Каталан страшно зол. Придется очищать пергамент и писать отчет заново. Но Этьен задумчив. Какое-то воспоминание бьется в мыслях, просится на волю и наконец выходит такими словами:
– Думается мне, это дитя от того брака, что был у графини де Коминж с Гюи де Монфором.
– С каким еще Монфором? – ворчит Каталан.

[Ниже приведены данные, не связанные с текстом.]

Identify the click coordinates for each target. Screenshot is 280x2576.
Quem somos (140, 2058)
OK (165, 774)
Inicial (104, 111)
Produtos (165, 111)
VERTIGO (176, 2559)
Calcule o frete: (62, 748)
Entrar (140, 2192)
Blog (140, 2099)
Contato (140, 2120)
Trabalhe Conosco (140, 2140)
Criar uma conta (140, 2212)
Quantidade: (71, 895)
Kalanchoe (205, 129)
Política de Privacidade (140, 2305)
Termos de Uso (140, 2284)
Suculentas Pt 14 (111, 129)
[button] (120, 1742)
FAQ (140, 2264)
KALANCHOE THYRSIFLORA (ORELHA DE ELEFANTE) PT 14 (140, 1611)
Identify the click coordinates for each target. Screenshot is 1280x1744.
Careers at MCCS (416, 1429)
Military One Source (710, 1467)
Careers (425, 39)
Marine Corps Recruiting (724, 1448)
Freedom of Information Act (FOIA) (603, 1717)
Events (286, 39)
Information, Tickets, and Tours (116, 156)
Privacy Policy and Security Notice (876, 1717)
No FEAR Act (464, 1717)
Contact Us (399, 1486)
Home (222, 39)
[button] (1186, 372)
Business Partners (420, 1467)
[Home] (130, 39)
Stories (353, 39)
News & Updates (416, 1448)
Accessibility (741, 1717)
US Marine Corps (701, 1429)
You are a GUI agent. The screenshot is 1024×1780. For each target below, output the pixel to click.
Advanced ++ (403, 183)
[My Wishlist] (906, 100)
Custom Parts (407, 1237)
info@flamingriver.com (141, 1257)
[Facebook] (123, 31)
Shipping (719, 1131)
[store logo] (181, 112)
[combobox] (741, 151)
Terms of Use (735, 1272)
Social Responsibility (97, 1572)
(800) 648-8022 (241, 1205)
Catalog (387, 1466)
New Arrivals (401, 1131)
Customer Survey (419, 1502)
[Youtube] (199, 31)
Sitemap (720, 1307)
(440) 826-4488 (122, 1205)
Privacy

– С одним из сыновей Симона.
Каталану об этом ничего не известно. Но в то, что зловредная девица – племянница Амори – в это Каталан верит сразу. Даже и сходство теперь примечает. И подобрав почти пустую чернильницу, с силой швыряет в стену:
– Неужто до конца дней моих не будет мне житья от симоновых змеенышей?
***
Уходили из Фуа мало не оплеванные. Графиня Петронилла простилась с доминиканцами холодно, в глаза не глядела, лицо каменное. Дочка Монфора, Алиса, напротив, – открыто торжествовала: отстояла поганого псаря, пальцем его никто не тронул! Рыжий граф Фуа держался безупречно вежливо, да только в искренность всех его улыбок и заверений почему-то почти не верилось.
Чума на этих горцев, все они друг за друга держатся, последнего раба не отдадут.
Уже в деревне нагнала уходящих собачья свадьба. Чем-то не глянулся суке Арнаут Каталан. Тотчас же напрыгнули псы и стали Каталана терзать оскаленными зубами, напав сразу со всех сторон и рыча ужасно. Еле отбились вдвоем (а местные жители и пальцем не шевельнули, чтобы помочь), и прочь побрели.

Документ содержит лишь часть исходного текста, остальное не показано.